Another major quirk was package management. Ulteo came with apt-get and aptitude, but the sources.list file (which tells apt where to get files) was blank by default. I had to copy it over from an Ubuntu partition. Synaptic, the graphical package manager, was missing, as was the KDE equivalent, Adept. I thought that the "Install Software" icon would help, but guess what? It turned out to be Ubiquity, Ulteo's rebranded installer- that installs the OS, not extra software. Yeah, it was still on the system after the install. It did, however, come with FireFox (which I'm using now), and the GIMP for picture management, along with an extra goodie called Kbfx, which was completely new to me. This expanded KDE's already-enormous customizability, giving the user the ability to do things like change the K button. Awe-SOME!

Like I said, performance was weird. KDE started slowly as usual after my first login (after the install, of course), but became snappier later. For a benchmark, I installed SuperTux, which scored a pathetic 24FPS. Warning: Ulteo is NOT for gamers! On the plus side, however, those 24FPS were consistent. They never fell below 20, and the game never stopped. I did a speed run, beating the game in a record time of 32 minutes and 56 seconds (the previous record, 34 minutes and 16 seconds, was also held by me).
Since it's apparently "Cliche Day", I can say "What a long, strange trip it's been" and not get LARTed by Grateful Dead fans! w00t! Anyways, Ulteo isn't for Ubuntu fans, neither is it for gamers or experienced users. It's for the same people who would like Mandriva- people who aren't up to date on technology, and struggling out of the Windows world and looking for familiarity. And about that "system-on-a-pendrive" thing... Not happening.
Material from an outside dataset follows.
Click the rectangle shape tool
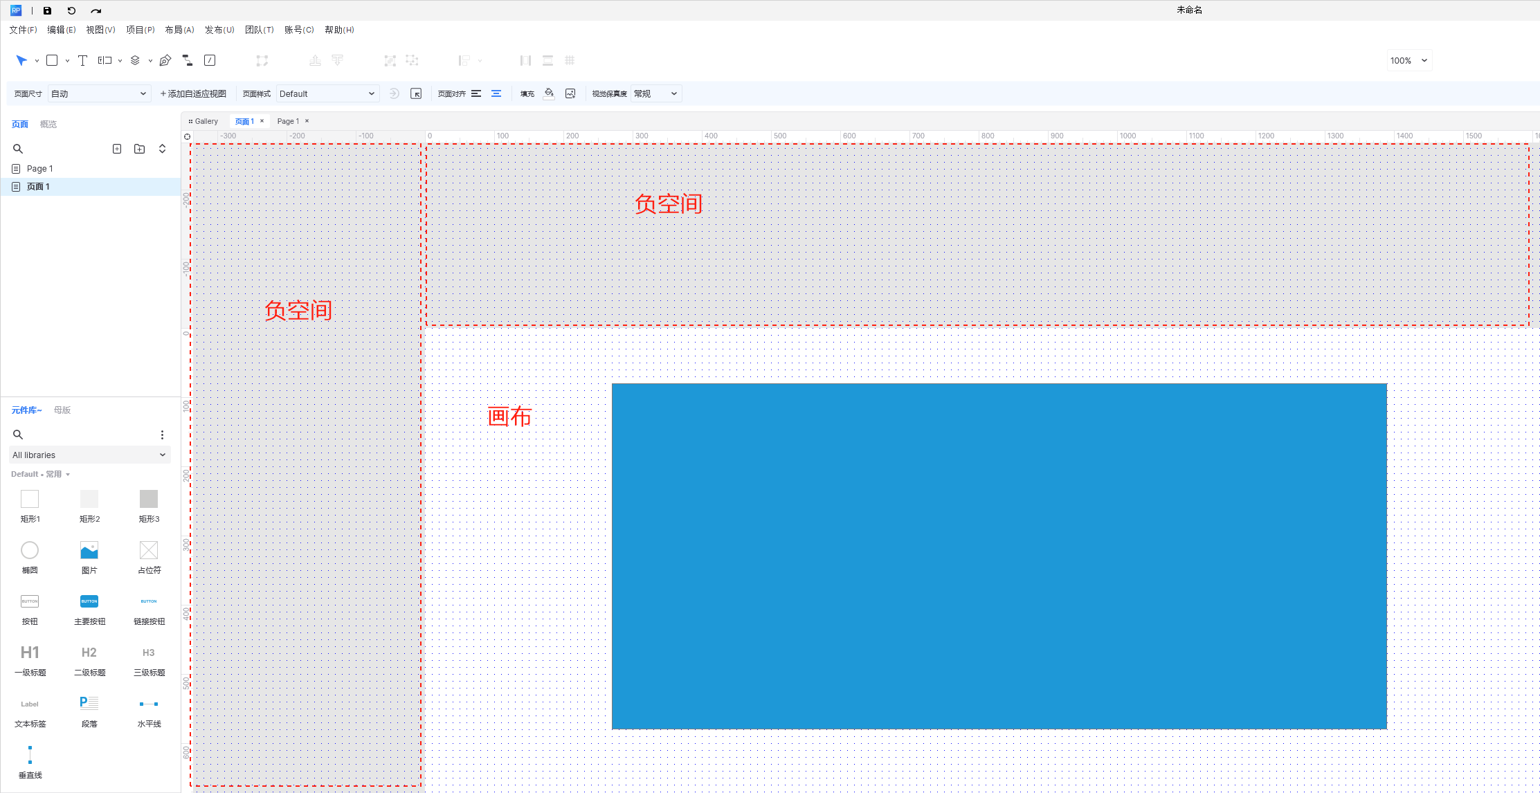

Ulteo won't mount a pendrive on boot, so it won't work.

Pros:
-Familiar to Windows users
-Consistent (albeit low) FPS scores
-Customizable out the wazoo
Cons:
-Painfully slow live boot
-No graphical package management
-PCMCIA support will have to wait
Friendliness: 5/5-
Windows users will be relieved to find a button labeled "Start". For a change.
Performance: 3/5- Someone set up us the bomb! We have no chance survive, start Ulteo!
5 minutes later...
Make your time!
*BOOM*
Not "take your time"...
Features: 4/5- Decent set. Comes with OOO, FFX, Gimp, etc...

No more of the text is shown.